WORK TO BE COMPLETED. Could you filter the records below and keep only the lines with the word "computer"?

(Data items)

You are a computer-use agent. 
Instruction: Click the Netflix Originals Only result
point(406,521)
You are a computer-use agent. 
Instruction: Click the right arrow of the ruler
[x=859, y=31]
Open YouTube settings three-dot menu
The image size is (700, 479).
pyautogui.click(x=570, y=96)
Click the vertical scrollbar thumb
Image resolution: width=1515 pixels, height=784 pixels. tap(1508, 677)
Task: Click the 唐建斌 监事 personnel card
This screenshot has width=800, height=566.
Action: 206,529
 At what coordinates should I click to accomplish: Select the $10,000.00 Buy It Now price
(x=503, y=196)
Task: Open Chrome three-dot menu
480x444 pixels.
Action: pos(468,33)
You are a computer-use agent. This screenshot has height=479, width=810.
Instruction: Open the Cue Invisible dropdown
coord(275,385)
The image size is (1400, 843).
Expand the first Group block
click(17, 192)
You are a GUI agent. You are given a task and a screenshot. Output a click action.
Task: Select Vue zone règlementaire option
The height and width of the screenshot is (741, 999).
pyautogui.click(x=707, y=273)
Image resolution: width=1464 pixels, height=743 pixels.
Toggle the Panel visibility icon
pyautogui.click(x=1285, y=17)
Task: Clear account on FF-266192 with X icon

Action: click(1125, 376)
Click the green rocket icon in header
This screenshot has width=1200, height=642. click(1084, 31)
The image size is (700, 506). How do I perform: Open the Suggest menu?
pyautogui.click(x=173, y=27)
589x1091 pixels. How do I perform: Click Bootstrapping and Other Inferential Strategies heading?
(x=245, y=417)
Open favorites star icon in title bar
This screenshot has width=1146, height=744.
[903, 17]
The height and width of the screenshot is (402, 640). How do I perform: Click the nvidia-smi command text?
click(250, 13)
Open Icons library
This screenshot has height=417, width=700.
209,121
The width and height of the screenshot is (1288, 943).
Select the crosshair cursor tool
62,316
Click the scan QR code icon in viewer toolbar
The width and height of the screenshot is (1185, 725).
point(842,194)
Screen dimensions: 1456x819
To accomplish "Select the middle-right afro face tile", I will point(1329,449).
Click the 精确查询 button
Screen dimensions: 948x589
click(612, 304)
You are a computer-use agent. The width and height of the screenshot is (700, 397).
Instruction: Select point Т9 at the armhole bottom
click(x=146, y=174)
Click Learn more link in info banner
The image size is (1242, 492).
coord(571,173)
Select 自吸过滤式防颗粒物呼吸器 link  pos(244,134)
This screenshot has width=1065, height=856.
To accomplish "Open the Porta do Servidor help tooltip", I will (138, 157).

RESPONSE TO THE EXERCISE.
You are a computer-use agent. 
You are a computer-use agent. 
You are a computer-use agent. This screenshot has height=479, width=810.
You are a computer-use agent. The width and height of the screenshot is (700, 397).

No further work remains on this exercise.